What We Do in the Shadows: Witches
June 5, 2020 9:31 PM - Season 2, Episode 9 - Subscribe

When Nandor and Laszlo are abducted by a coven of witches, the others must venture Brooklyn to rescue them.

Nadja battles sperm-stealing witches on an engorged What We Do In The Shadows (Katie Rife for TV/AV Club; rating: B)
It’s downright trendy to be a witch in 2020. I myself admit to having an Instagram feed full of cauldrons and sigils that are really just elaborately staged ads for bath salts—one of the sharper details of this week’s episode of What We Do In The Shadows. “Self-care” comes up a few times in “Witches,” and it’s true that modern-day witches’ potions are more likely to be of the moisturizing and/or exfoliating variety than anything involving toad-foot powder or the blood of an unbaptized infant. (Unless it’s good for winter dryness. Is it?) Sucking down a nice glass of baby’s blood sounds more like something Nadja would do, actually, which may explain her ongoing rivalry with sorceresses in general—that, and the apparent vigor of her husband’s sperm.
Episode soundtrack, listed on Tunefind.
posted by filthy light thief (17 comments total) 4 users marked this as a favorite
 
It's funny, the other day I'd wondered what the deal was with Nandor's romantic life. I remember them saying he'd once had 20 wives or something, but now he lives with this super-horny vampire couple but he never mentions any vampire girlfriends or anything. I'd wondered if he and the other vamps had ever been lovers, since Laszlo and Nadia seem to shag everybody eventually... and here we find out that Laszlo and Nandor have apparently climbed into each other's coffins, while Nadia never had a clue! She actually seemed jealous about Laszlo having affairs, which surprised me because I thought they had a whole kinky poly vampire arrangement. Laszlo certainly never seems jealous about her, but she seems jealous about him!

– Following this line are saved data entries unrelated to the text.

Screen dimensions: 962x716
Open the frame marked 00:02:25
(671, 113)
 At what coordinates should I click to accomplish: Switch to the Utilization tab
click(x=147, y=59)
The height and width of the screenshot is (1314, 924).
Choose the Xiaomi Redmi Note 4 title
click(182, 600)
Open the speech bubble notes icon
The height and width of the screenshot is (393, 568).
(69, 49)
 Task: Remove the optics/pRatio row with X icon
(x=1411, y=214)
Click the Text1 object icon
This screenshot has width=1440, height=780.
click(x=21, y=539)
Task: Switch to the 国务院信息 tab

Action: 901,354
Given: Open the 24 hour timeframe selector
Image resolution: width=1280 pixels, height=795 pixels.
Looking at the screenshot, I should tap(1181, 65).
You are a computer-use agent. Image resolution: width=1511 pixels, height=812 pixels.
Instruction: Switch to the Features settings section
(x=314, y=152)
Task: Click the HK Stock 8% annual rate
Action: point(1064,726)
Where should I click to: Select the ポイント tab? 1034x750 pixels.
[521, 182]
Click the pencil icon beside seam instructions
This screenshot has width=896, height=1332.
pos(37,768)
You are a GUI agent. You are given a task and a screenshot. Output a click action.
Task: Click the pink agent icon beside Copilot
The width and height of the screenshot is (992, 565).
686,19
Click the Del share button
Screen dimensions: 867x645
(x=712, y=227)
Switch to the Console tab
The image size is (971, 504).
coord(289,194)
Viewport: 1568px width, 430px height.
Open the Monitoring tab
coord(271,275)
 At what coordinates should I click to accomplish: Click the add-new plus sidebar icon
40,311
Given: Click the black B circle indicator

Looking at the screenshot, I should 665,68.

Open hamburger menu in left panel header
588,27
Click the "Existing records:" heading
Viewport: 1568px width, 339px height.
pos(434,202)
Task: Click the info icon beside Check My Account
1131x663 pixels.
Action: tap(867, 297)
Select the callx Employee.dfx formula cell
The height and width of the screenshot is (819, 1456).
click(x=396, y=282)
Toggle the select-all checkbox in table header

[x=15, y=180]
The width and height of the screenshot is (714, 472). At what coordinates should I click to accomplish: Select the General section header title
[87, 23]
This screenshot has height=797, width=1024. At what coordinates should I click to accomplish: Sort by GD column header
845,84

Last season there was the whole plot about Nadia being kind of fed up with her marriage, and I felt like it gave the vampire house kind of a sour dynamic. It didn't seem like there was much affection in the house then, like it was just inertia that was keeping them all together, and it was kind of depressing. This season they all seem much closer and I like that a lot better, but weirdly enough there have been a few episodes where it seemed like Nadia was more into Laszlo than he was into her! She's genuinely distraught when she thinks she's lost him, while his devotion to her goes out the window when he needs to evade a debt or some sexy witches show up. I'm not sure if it's inconsistent characterization or just a natural outgrowth of their marriage being so ancient. Maybe it's not so weird if their love kind of waxes and wanes, with them taking turns being more invested.

I didn't get the gag about none of the vamps being able to tell Nadia from witch-Nadia. Was it just supposed to be a funny non-sequitur, or was it supposed to mean something and I didn't get it?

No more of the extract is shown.